SHORT PROBLEM
Copy out everything from the line containing "You are a GUI" down to the end of the rows below, leaving out the pictures.

GIVEN RECORDS
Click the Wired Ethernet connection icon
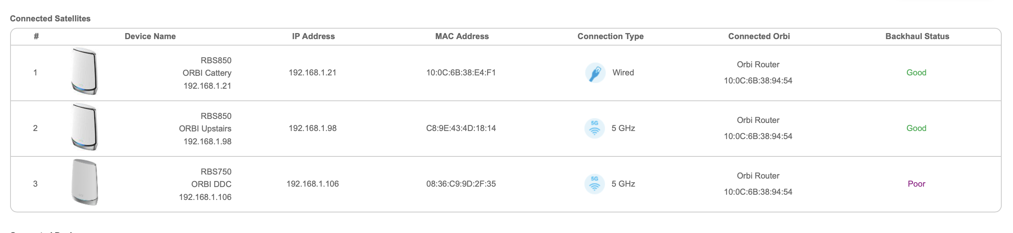This screenshot has height=233, width=1013. click(x=595, y=73)

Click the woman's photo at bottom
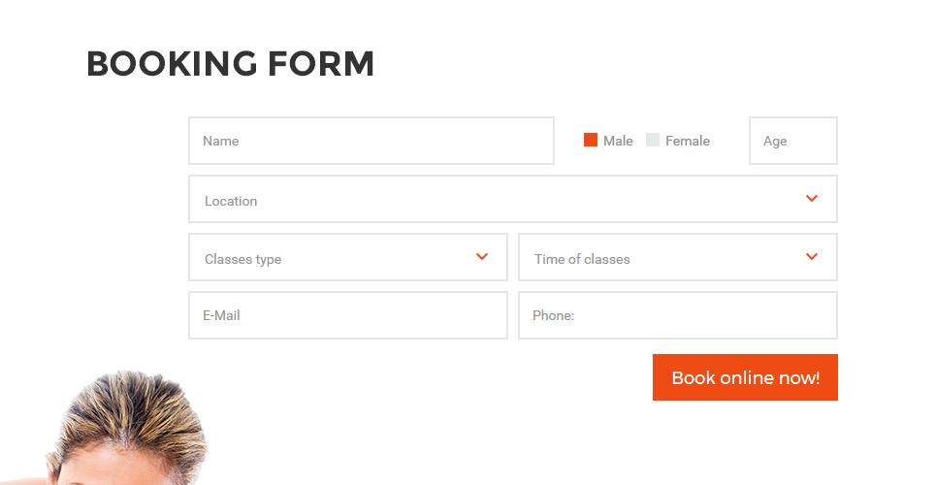pyautogui.click(x=125, y=428)
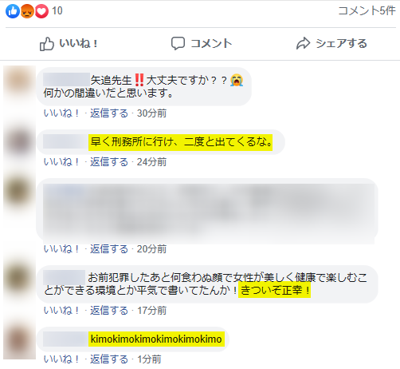Like the comment posted 20分前
The height and width of the screenshot is (369, 400).
(x=61, y=249)
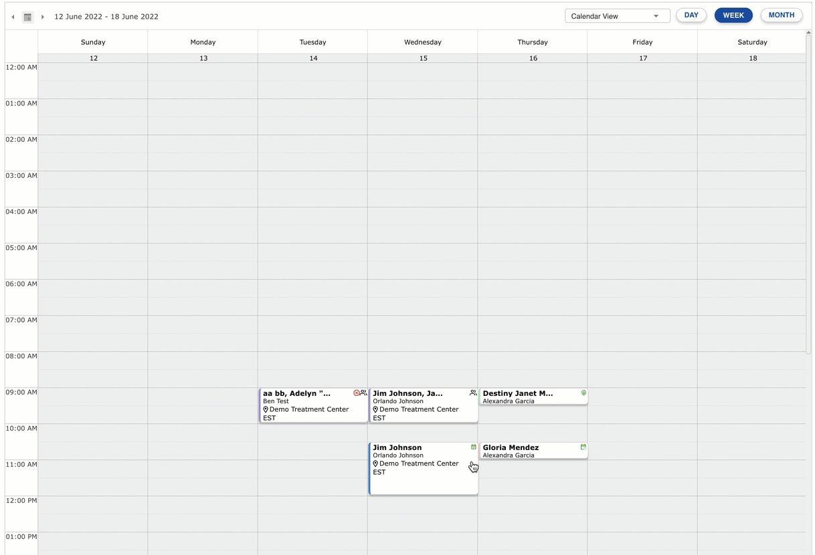Navigate to next week with the right arrow
Image resolution: width=815 pixels, height=555 pixels.
pyautogui.click(x=42, y=17)
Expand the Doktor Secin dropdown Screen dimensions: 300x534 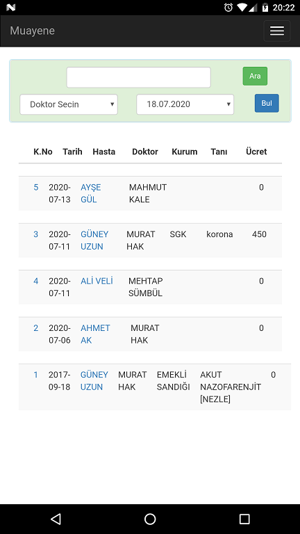pyautogui.click(x=69, y=104)
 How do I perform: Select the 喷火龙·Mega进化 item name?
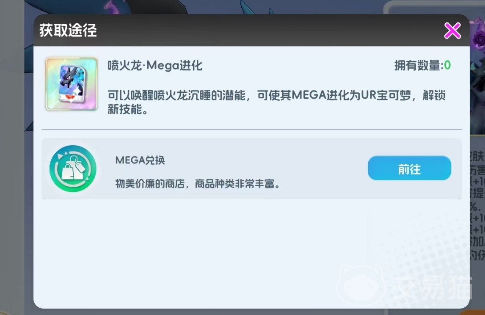click(155, 66)
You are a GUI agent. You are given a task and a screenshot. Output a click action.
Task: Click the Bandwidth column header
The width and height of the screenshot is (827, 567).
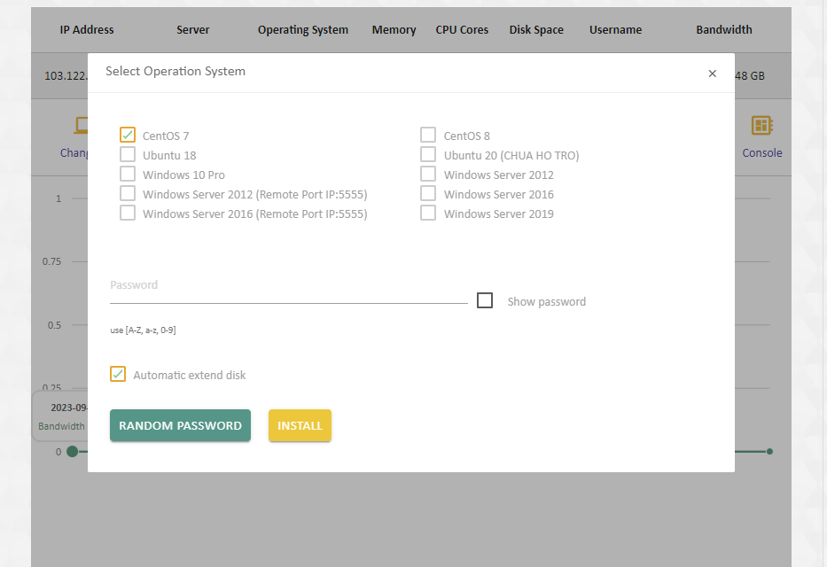coord(723,30)
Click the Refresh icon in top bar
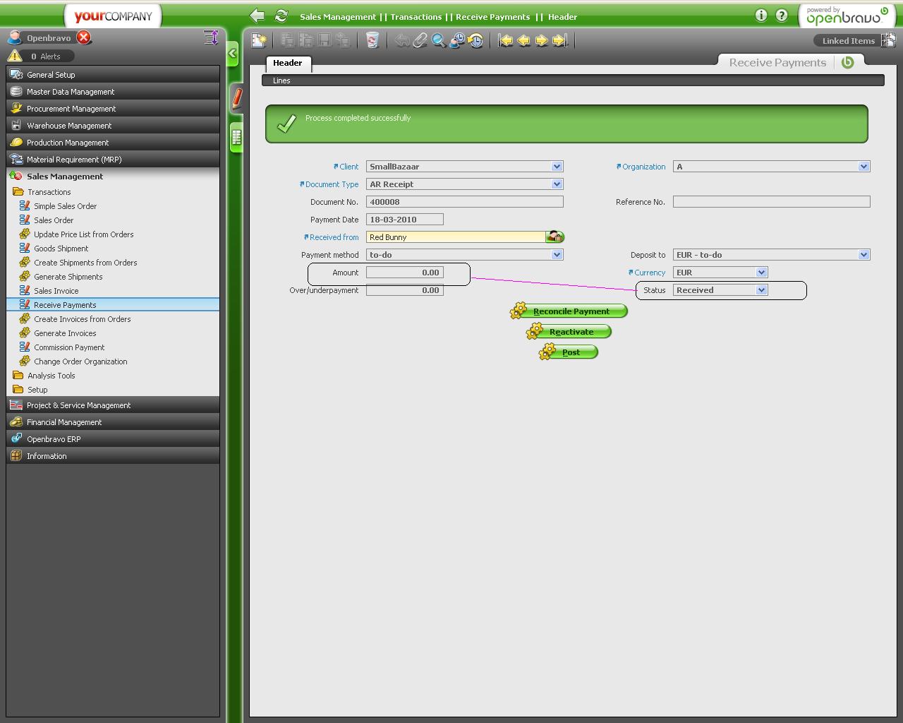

SOLUTION TO THIS TASK
You are a GUI agent. You are given a task and a screenshot. Output a click action.
Task: Click the Bandwidth column header
The width and height of the screenshot is (827, 567).
coord(723,30)
Click the Refresh icon in top bar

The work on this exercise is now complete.